Common types of unsecured loans
Here are a few examples of unsecured loans:
- Personal loans: These are often called “term loans” or “installment loans,” because they have a fixed period of time for repayment with monthly payments made in equal amounts.
- Revolving loans: These are loans that the borrower can use and repay repeatedly. Credit cards and personal lines of credit are examples of this type.
- Student loans: Loans for college are usually made out to students with few assets and little credit history, so they don’t require collateral.
Where to get an unsecured loan
You can get an unsecured loan from a bank, credit union or online lender.
- A lender can’t take your assets if you default on the loan, at least without a court’s permission
- No collateral required
- Unsecured loans usually have lower borrowing limits than secured loans
- Often has higher rates than secured loans
- May have a tough time qualifying with bad credit
- Defaulting on the loan can cause serious credit damage
What are the key differences between secured and unsecured loans?

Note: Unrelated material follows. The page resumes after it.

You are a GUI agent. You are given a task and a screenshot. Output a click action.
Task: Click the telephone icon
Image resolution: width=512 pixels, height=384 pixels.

The choice between an unsecured and secured loan impacts your approval chances, your rates and fees and the need for collateral.
The primary difference between secured and unsecured loans comes down to collateral. With a secured loan, you give the lender the right to seize the asset you use as collateral should you fail to repay the loan. With an unsecured loan, no assets are required — though you’ll still face credit implications if you default on your loan payments.
Lenders take on less risk with secured loans since the borrower has more incentive to repay the loan. Because of this, interest rates are typically much lower. However, with a good credit score you will get more favorable rates for either type of loan. A good credit score is typically considered anything 670 or higher.
Due to the financial approval requirements, secured loans tend to have higher borrowing limits, giving you access to more money.
How you can use the money
Most unsecured loans have few restrictions on how the money will be used. As long as the loan proceeds aren’t going toward gambling, buying securities, illegal activities or, in some cases, college expenses, you’re free to spend the money as you please.
Lenders tend to approve secured personal loans for specific purposes, like buying a boat or a recreational vehicle. With these types of loans, your options may be more limited.
Requirements to qualify
If you have bad credit, some lenders may be unwilling to lend you an unsecured loan since they perceive bad-credit borrowers as riskier. With secured loans, on the other hand, credit requirements may be lower since the borrower takes on additional risk.
Which is better for you
Which loan type is better depends on your need, financial history and credit score. Since secured loans will often have lower interest rates and higher borrowing limits, they may be the best option if you’re confident about being able to make timely payments. Secured loans are also usually the best choice if you have bad credit.
That said, an unsecured loan may be the best choice if you don’t want to place your assets at risk. Interest rates may be slightly higher, but they could still be competitive if you have good credit.
The bottom line
Both secured and unsecured personal loans have distinctive benefits and drawbacks. Secured personal loans often come with lower interest rates, but your collateral can be seized if you default. With an unsecured personal loan, a lender can’t take your collateral without a court’s permission. But you may have to pay a higher interest rate.
Whether you decide to take out a secured or unsecured personal loan, make sure to shop around with multiple lenders and compare their rates and fees to ensure that you’re getting the best rates for your financial need.